Schengen Agreement: An agreement signed in June 1990 by Belgium, France, Germany, Luxembourg, and the Netherlands to remove all border controls and allow people to travel freely within the five-country region. Its implementation requires parliamentary approval by each of the five signatories. Schengen is a city in Luxembourg.
Short-term monetary support (STMS) facility: To help meet financing needs arising from temporary balance-of-payments deficits caused by unforeseen difficulties or cyclical divergences. The mechanism is based on a system of debtor and creditor quotas that determine each Community central bank’s borrowing entitlement and financing obligations. These credits are granted by central banks for three months and are twice renewable.
Single Administrative Document (SAD): Agreement to replace all customs documents used in EC-EFTA trade with the single document used in intra-EC trade. The agreement came into force in January 1988.

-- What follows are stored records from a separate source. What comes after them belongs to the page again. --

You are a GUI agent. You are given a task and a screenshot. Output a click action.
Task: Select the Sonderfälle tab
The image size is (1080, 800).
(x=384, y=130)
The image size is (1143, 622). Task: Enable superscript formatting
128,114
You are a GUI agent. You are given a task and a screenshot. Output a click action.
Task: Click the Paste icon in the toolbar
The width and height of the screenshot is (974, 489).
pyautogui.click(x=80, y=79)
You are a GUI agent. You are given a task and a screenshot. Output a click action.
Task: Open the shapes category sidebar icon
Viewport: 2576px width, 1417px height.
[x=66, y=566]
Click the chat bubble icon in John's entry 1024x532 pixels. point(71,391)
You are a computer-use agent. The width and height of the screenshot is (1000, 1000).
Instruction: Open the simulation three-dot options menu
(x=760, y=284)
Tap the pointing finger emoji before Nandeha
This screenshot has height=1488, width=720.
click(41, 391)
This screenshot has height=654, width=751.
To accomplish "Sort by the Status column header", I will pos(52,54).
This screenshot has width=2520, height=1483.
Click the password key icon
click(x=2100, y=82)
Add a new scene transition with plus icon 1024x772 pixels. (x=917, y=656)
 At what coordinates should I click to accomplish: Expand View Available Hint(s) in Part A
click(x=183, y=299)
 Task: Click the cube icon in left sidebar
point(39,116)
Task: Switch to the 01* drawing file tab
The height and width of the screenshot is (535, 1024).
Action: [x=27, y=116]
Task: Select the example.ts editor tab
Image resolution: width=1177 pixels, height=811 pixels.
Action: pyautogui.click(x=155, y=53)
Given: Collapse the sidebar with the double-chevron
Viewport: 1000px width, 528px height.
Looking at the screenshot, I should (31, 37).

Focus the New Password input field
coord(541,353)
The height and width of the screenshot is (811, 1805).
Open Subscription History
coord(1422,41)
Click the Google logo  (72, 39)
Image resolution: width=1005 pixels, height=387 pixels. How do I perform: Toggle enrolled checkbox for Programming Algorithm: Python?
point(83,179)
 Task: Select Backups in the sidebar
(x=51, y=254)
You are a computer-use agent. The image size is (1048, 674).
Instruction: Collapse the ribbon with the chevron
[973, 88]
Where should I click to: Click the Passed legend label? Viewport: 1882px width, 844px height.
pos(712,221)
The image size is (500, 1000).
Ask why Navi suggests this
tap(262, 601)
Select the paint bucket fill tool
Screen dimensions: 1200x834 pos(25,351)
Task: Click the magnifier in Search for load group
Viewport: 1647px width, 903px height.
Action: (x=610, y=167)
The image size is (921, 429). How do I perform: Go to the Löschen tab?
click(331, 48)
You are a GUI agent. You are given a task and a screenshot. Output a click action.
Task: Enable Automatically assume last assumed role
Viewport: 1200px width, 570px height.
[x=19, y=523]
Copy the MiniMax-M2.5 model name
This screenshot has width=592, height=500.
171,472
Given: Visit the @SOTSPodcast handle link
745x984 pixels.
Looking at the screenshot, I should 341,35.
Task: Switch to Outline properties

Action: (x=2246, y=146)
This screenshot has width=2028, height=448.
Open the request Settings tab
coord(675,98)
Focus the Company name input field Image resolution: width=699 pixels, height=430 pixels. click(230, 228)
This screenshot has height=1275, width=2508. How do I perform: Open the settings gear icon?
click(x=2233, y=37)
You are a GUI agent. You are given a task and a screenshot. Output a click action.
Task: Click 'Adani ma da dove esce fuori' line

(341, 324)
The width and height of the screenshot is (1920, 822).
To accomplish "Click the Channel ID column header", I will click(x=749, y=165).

Single European Act: Amendments to the Treaties establishing the EC seen as necessary for the implementation of the internal market program. The Act was signed by the EC member states in 1986, and took effect in July 1987. It replaced the requirement that decisions be reached unanimously with one allowing decisions to be made with a qualified majority in all areas regarding the internal market, with the exception of fiscal provisions, provisions relating to the free movement of persons, and the rights and interests of employed persons. It also enhanced the role of the European Parliament and made foreign policy cooperation a formal part of the EC’s activities.
Snake: See European Common Margins Arrangement.
Treaty of Rome: See EEC Treaty.
Value-added tax (VAT): Indirect tax levied on value added excluding the tax paid at previous stages in the production process. Thus, unlike in the case of the sales tax, cumulation of tax liability is avoided.
Very short-term financing (VSTF) facility: A very short-term credit facility that central banks participating in the ERM may grant to each other through the EMCF to permit interventions in Community currencies. Such operations are denominated in ECUs, and the debtor and creditor interest rates are equal to the rates applicable to net users and holders of ECU assets. The duration of such financing is 45 days and can be extended by three months.
White Paper: Paper issued by the EC Commission that laid out a step-by-step plan to create an integrated, coherent internal market based on the four freedoms for all of the EC by January 1,1993. The plan contained a full set of legislative proposals designed to eliminate all man-made physical, technical, and fiscal barriers that could hinder the free functioning of a single market in the EC. It also set out a full timetable for the implementation of these measures; the timetable has since been accelerated.